DATA SHOWN Block Start

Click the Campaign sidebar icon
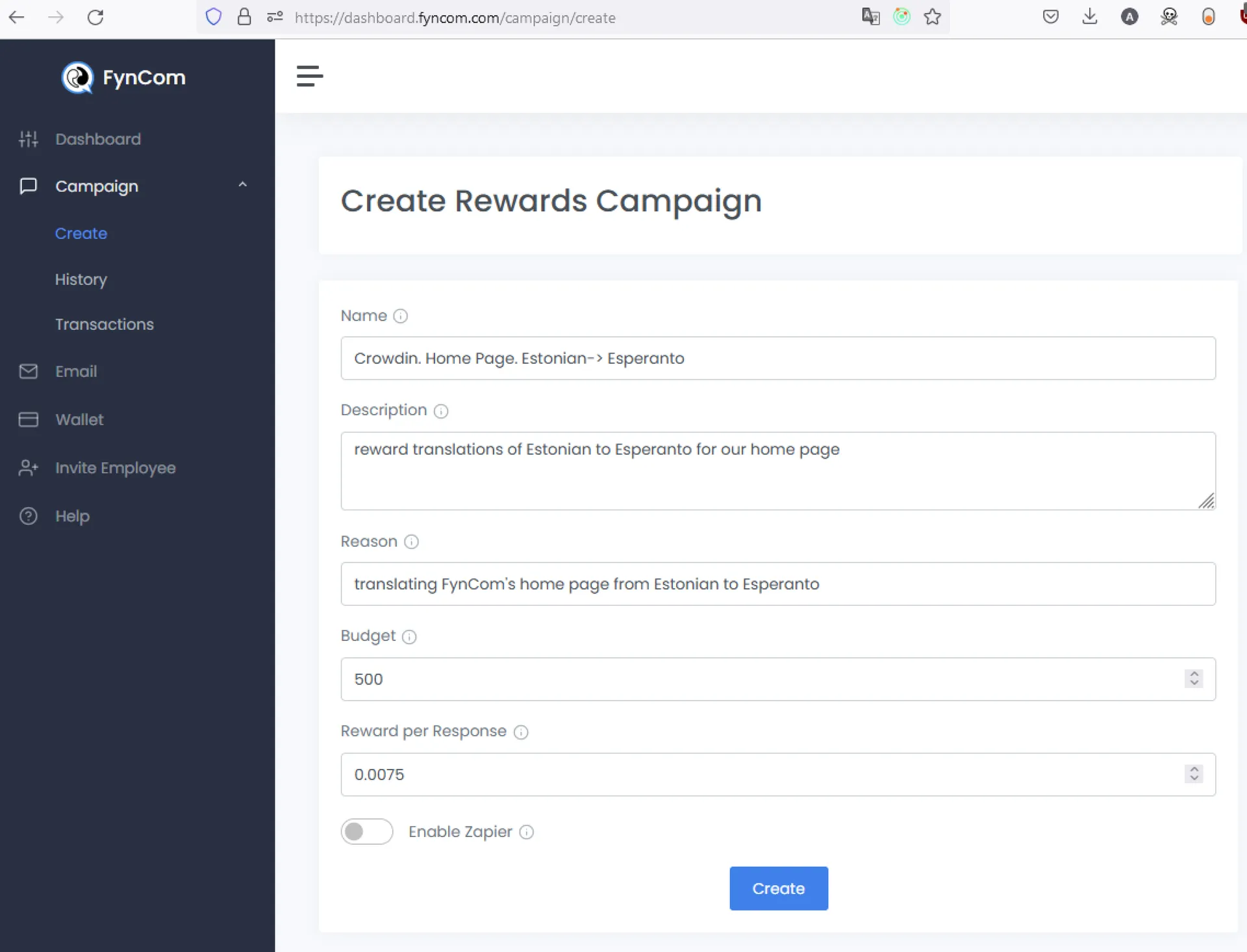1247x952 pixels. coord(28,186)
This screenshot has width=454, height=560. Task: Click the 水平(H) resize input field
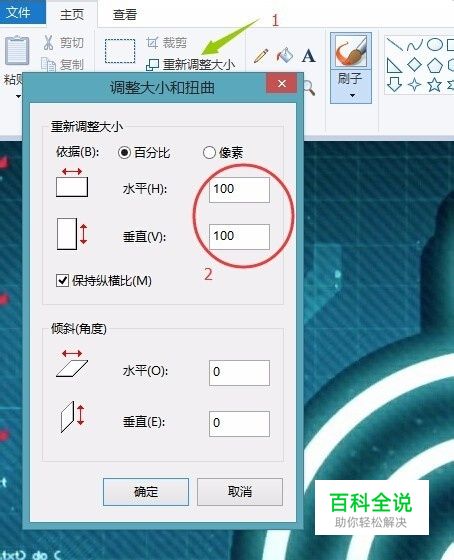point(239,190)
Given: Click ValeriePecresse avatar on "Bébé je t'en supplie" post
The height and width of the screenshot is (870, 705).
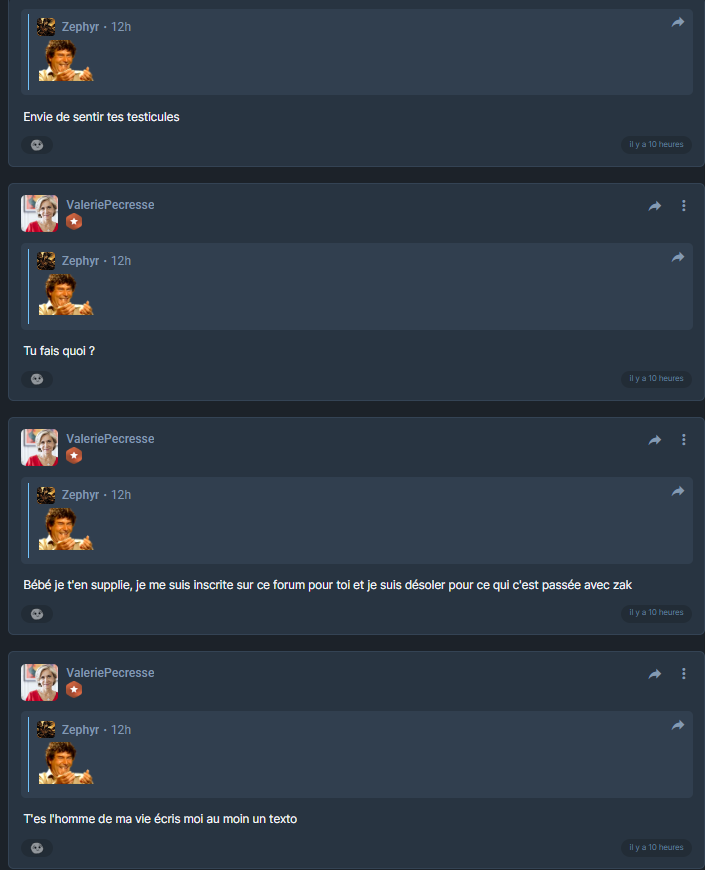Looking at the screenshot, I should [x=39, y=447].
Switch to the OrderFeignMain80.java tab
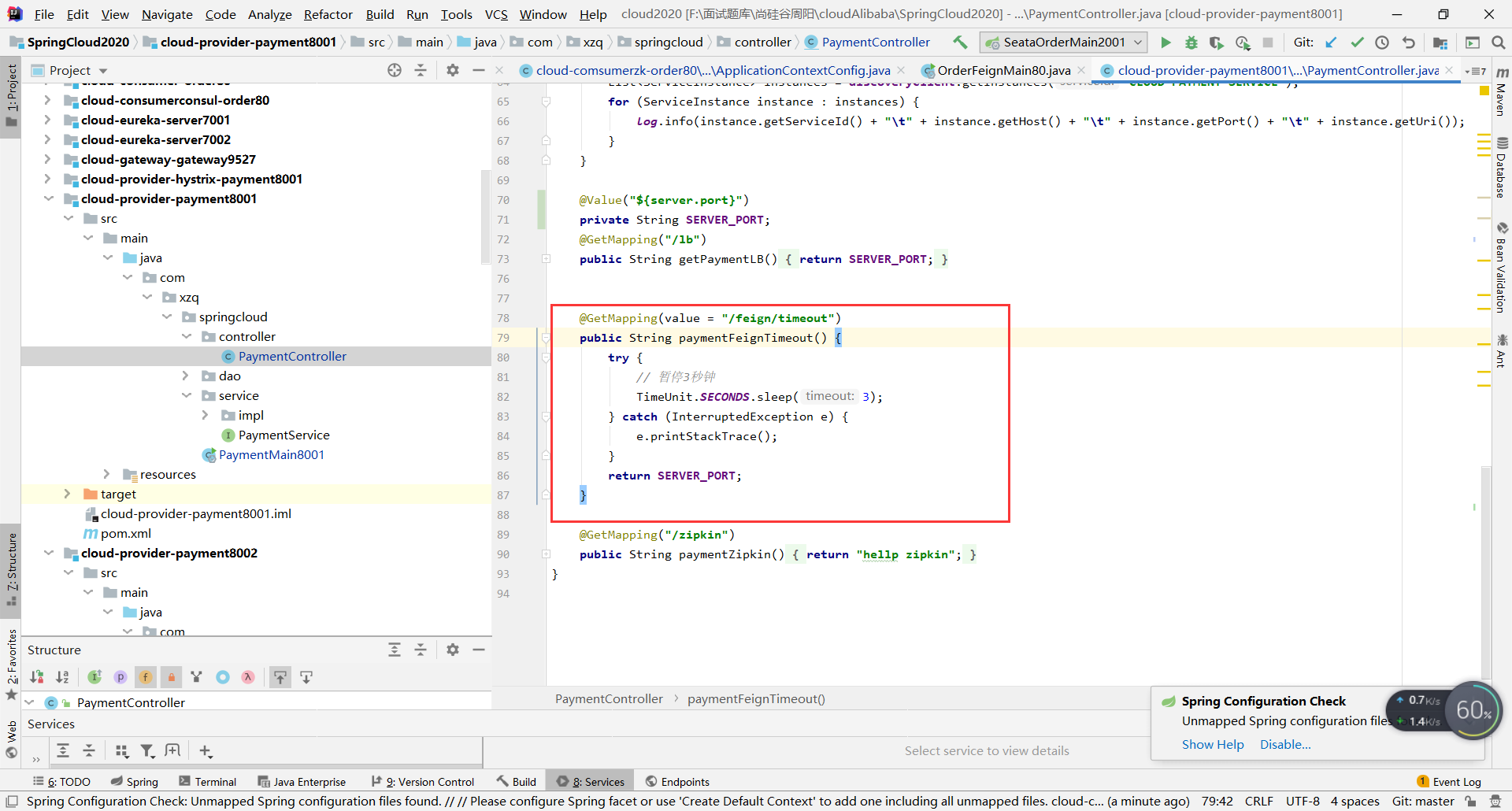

DATA SHOWN Block End
DATA SHOWN Block Start

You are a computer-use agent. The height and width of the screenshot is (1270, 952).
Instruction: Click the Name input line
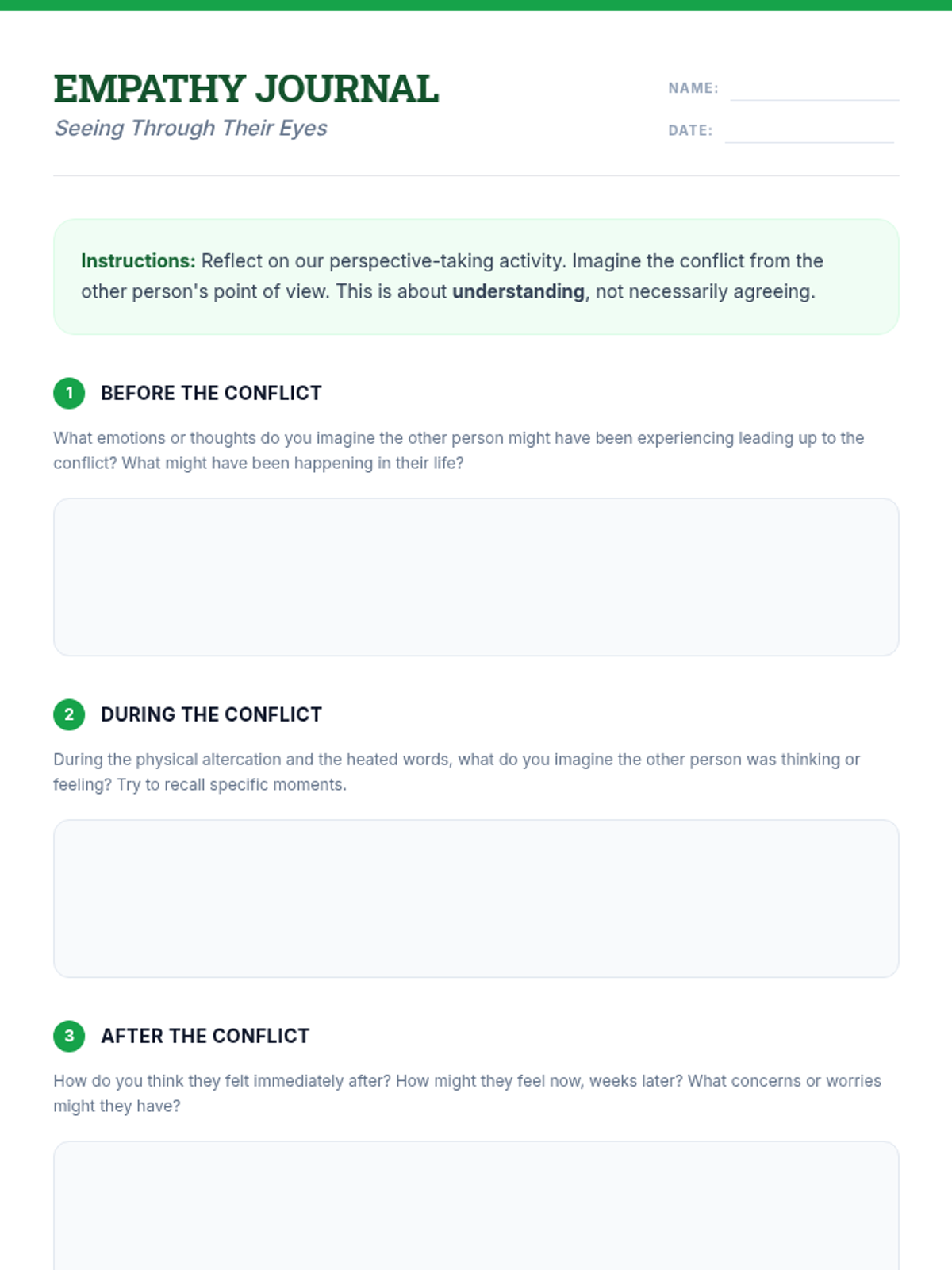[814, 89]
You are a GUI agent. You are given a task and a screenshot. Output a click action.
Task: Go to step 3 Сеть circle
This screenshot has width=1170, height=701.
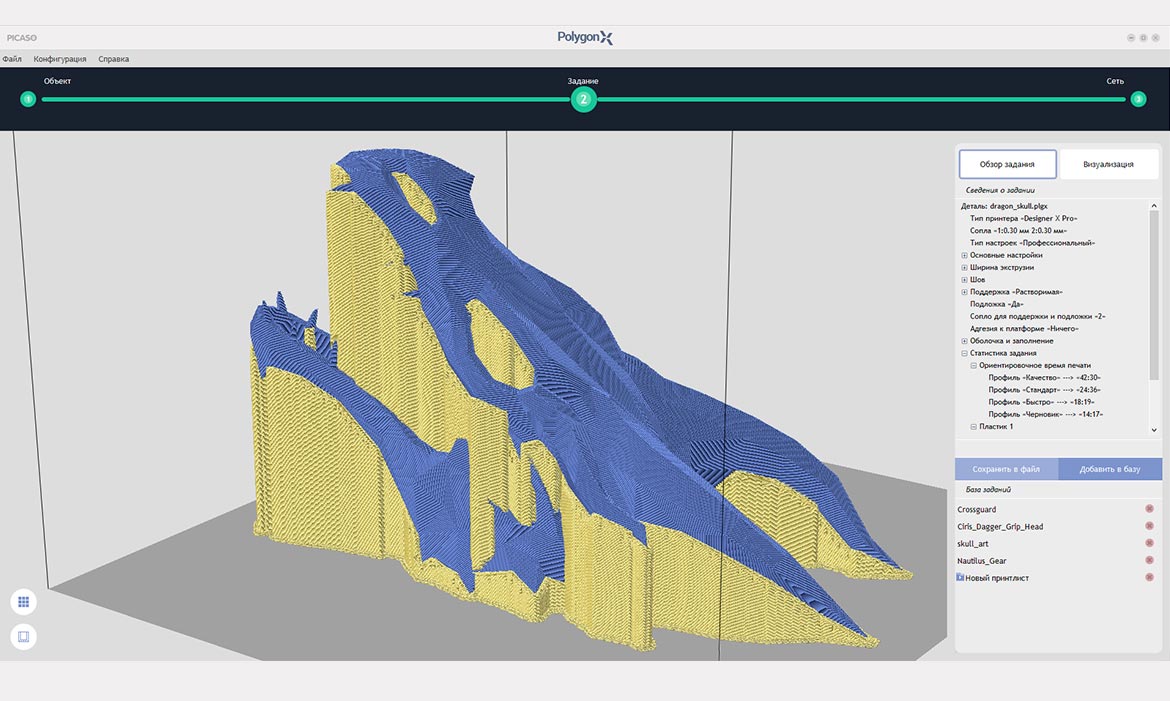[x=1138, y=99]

DATA SHOWN Block End
DATA SHOWN Block Start

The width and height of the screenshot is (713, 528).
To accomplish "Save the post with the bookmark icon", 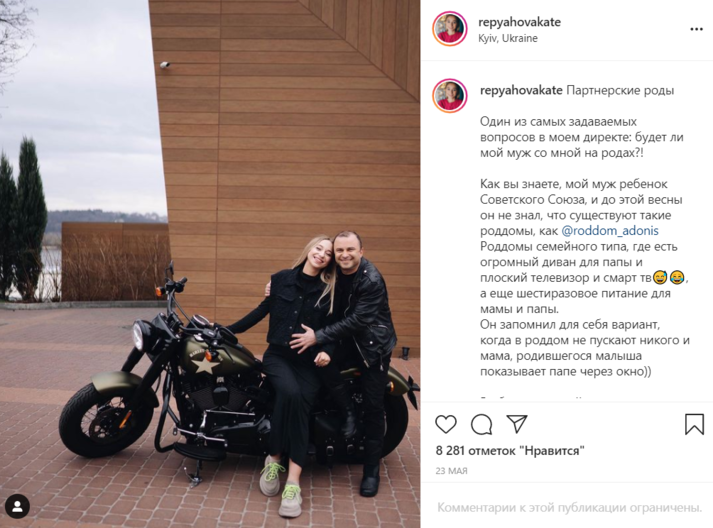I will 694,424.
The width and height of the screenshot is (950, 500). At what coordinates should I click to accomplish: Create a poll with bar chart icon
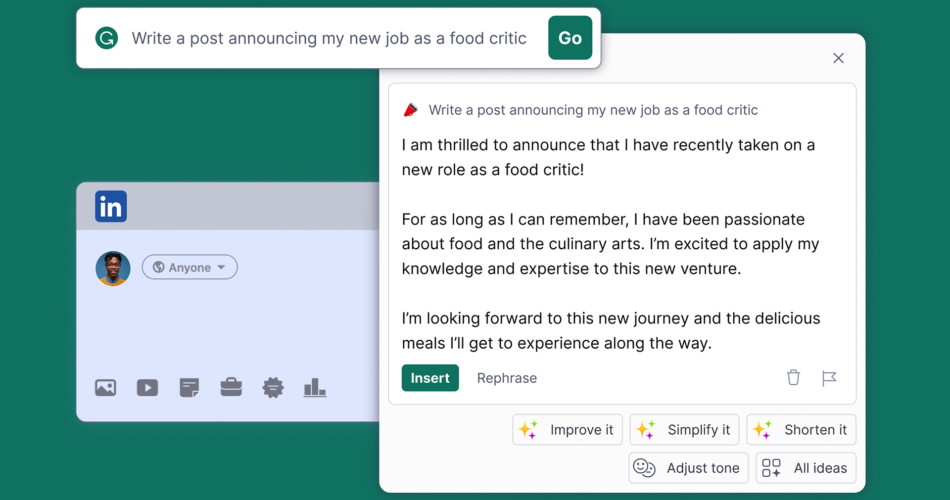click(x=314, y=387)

DATA SHOWN Block End

### ACTIVITY
Word for word, retype the lines in the entries above that run from the one with "Click the Campaign sidebar icon" through the one with "Switch to the OrderFeignMain80.java tab". Both ends count; pictures do not.

### RESPONSE TO THE EXERCISE
Click the Campaign sidebar icon
1247x952 pixels. coord(28,186)
This screenshot has width=454, height=560. Task: Click the 水平(H) resize input field
point(239,190)
Given: Click ValeriePecresse avatar on "Bébé je t'en supplie" post
The height and width of the screenshot is (870, 705).
Looking at the screenshot, I should [x=39, y=447].
Switch to the OrderFeignMain80.java tab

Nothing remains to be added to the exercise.